Sempre riguardo le donne Plutarco scrive una frase che mi ha colpito perché non so bene come interpretare: egli scrive infatti che le spartane, a causa del loro contributo attivo nel mantenere vivi gli ideali della loro società, “credono” di essere partecipi, al pari degli uomini, di virtù e onore. Ecco mi chiedo il significato di quel “credere”: nell'italiano attuale si intenderebbe con un “credono ma si sbagliano” ma nell'italiano antico (XVI secolo) in cui è tradotto Plutarco si può anche interpretare questo “credere” con un “essere giustamente consapevoli”.

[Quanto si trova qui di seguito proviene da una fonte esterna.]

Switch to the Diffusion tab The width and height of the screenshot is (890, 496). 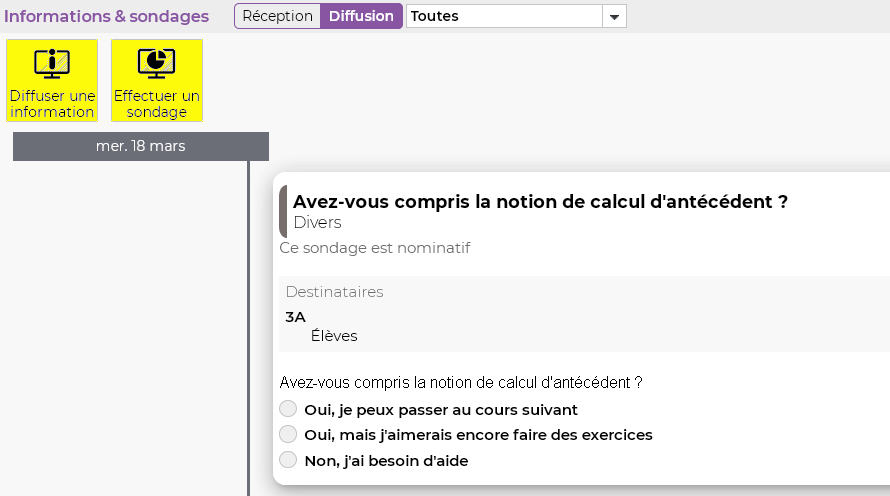point(361,16)
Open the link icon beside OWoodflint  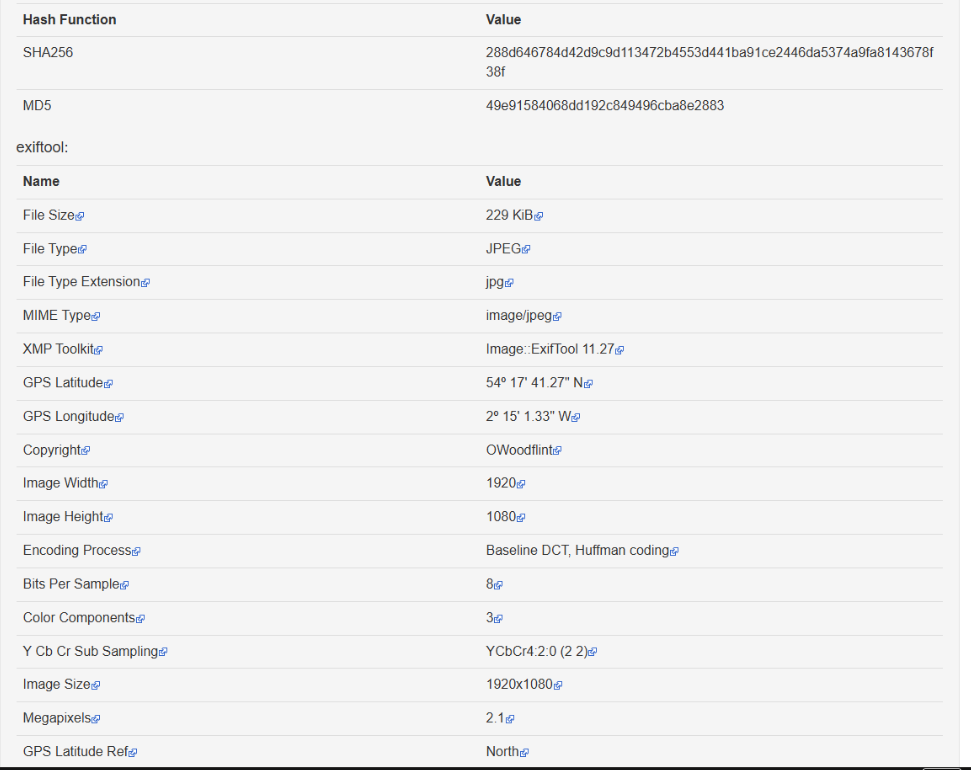click(558, 451)
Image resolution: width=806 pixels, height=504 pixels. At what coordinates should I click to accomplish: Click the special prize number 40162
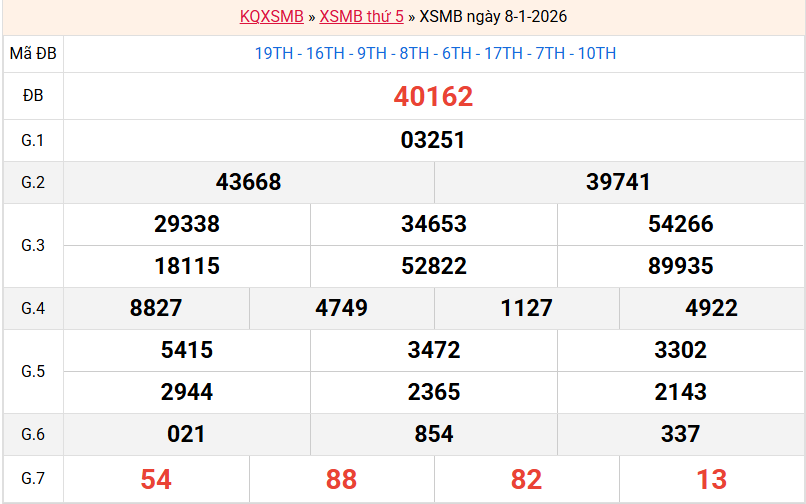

Probabilmente il significato corretto è proprio il secondo: poco dopo infatti è riportato un aneddoto che vede protagonista Gorgone (avete presente “300” e la moglie di Leonida? Ecco, è quella Gorgone!) che avrebbe poco senso. L'aneddoto: una forestiera disse a Gorgone «Voi sole, Spartane, comandate agli uomini» e lei replicò laconica «Perché noi sole partoriamo uomini.» (*2)
Ci sarebbero tante altre leggi e curiosità da segnalare ma non voglio dilungarmi oltre!
Conclusione: veramente una lettura piacevole! Ora sto leggendo la vita di Numa Pompilio: onestamente il nome non mi diceva niente ma anche questa non è male: forse un corto ci potrebbe scappare...
Nota (*1): Anche Wikipedia ha dubbi sulla storicità del personaggio che, comunque, porrebbe a cavallo del IX e VIII secolo a.C. ovvero, come indicato da Plutarco, circa cinque secoli prima del declino di Sparta. Ma non sarà una data basata proprio su quanto scritto da Plutarco?!
Nota (*2): Passaggi tratti da “Le vite parallele” Vol. I, di Plutarco, trad. Marcello Adriani il Giovane, Salani Editore, 1963.